April 12, 2003 | By Keith Martin in Washington, DC

TEXAS inched closer to shutting a loophole. Most companies with projects in Texas set up limited partnerships to own them.The state franchise tax does not apply to limited partnerships, but rather is collected directly from the partners. However, out-of-state companies that are limited partners are not taxed because they are viewed as having an insufficient “nexus” with the state to subject them to tax.

The legislature is moving to tax limited partners. Three bills have been introduced — two in the House and one in the Senate. All three would impose a tax retroactively to January 1, 2003. The bills remain controversial, and the legislature is scheduled to adjourn for the year on June 2. It is a close call whether anything will be enacted, according to sources in the state government.

Meanwhile, power companies are pressing for relief from an accounting problem. A company must record as a “deferred tax liability” on its books the difference between the “tax basis” and the “book basis” that it has in its assets. The tax basis is usually lower. The company multiplies the gap by the state tax rate to which it is subject. Thus, if it has a tax basis in an asset of $100 million, but a book basis of $200 million, and the state tax rate is 4.5%, then it would have a deferred tax liability of $4.5 million.

This is recorded as an expense. It reduces book earnings. It also appears on the balance sheet as a liability (an additional debt that it will have to pay one day to the state). Out-of-state companies that invested in Texas projects as limited partners have not been recording any deferred tax liability because their state tax rate was 0%. If the law changes this year, then they will suddenly have a deferred tax liability show up on their books for the full difference between tax and book basis.

This will be a big charge to earnings in a single year. They want relief from the legislature and are proposing that the amount of the deferred tax liability on December 31, 2002 would become a special “Texas asset” that they would amortize over 30 years for tax purposes.
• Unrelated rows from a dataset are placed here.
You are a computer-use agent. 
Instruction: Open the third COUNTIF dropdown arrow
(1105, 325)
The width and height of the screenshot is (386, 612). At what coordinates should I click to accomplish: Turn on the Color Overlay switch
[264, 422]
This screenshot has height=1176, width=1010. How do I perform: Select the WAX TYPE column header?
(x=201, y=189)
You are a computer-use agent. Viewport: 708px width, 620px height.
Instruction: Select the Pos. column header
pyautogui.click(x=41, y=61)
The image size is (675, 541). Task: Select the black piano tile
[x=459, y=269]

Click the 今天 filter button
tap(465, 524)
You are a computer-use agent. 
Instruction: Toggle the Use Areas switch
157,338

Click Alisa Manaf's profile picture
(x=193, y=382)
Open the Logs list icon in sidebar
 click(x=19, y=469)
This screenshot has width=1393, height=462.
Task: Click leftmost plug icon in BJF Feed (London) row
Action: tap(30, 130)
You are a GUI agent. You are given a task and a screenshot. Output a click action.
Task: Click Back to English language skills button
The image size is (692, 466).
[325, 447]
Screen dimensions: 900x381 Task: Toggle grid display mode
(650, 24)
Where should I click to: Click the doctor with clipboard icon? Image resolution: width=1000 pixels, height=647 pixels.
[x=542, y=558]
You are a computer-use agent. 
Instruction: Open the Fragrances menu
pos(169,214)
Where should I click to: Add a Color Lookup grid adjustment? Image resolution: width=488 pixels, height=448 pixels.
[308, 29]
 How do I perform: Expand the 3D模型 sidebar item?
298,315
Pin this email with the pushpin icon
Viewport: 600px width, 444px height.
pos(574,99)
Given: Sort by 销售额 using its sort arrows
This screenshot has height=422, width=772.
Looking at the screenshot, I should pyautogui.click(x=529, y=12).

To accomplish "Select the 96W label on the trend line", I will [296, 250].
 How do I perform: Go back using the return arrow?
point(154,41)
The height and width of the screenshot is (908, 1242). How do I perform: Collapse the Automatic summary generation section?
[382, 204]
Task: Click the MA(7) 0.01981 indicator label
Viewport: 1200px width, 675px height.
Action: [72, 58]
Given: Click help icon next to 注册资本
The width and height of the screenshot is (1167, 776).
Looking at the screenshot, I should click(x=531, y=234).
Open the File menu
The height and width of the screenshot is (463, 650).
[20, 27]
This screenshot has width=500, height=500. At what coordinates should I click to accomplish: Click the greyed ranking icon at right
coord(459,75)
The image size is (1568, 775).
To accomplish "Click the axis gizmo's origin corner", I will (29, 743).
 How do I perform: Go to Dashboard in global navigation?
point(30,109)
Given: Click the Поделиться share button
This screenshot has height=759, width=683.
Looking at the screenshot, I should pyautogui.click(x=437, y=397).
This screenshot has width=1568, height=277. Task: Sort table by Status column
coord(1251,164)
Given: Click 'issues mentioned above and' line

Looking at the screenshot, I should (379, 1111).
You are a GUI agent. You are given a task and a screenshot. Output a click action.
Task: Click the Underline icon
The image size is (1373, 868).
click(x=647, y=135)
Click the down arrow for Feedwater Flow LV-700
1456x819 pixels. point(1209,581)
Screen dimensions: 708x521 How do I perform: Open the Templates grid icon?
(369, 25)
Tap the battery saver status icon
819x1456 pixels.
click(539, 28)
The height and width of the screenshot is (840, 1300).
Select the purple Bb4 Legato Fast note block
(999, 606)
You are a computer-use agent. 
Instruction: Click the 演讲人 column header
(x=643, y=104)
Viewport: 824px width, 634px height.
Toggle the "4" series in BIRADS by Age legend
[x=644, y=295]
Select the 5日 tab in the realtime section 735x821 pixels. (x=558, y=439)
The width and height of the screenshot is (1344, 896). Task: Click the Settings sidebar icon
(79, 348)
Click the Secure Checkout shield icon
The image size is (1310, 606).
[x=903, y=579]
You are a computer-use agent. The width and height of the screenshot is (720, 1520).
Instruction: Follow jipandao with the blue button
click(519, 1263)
In other words, they would get a tax deduction in Texas spread over 30 years for the amount of the deferred tax liability. Since the company would be able to deduct the same amount as the deferred liability — albeit over time — the two would cancel each other out.

There would be no expense or liability to record on the books. Utilities were given relief from the same problem when they were first subjected to income taxes in other states like Virginia, New Jersey, New York and Ohio.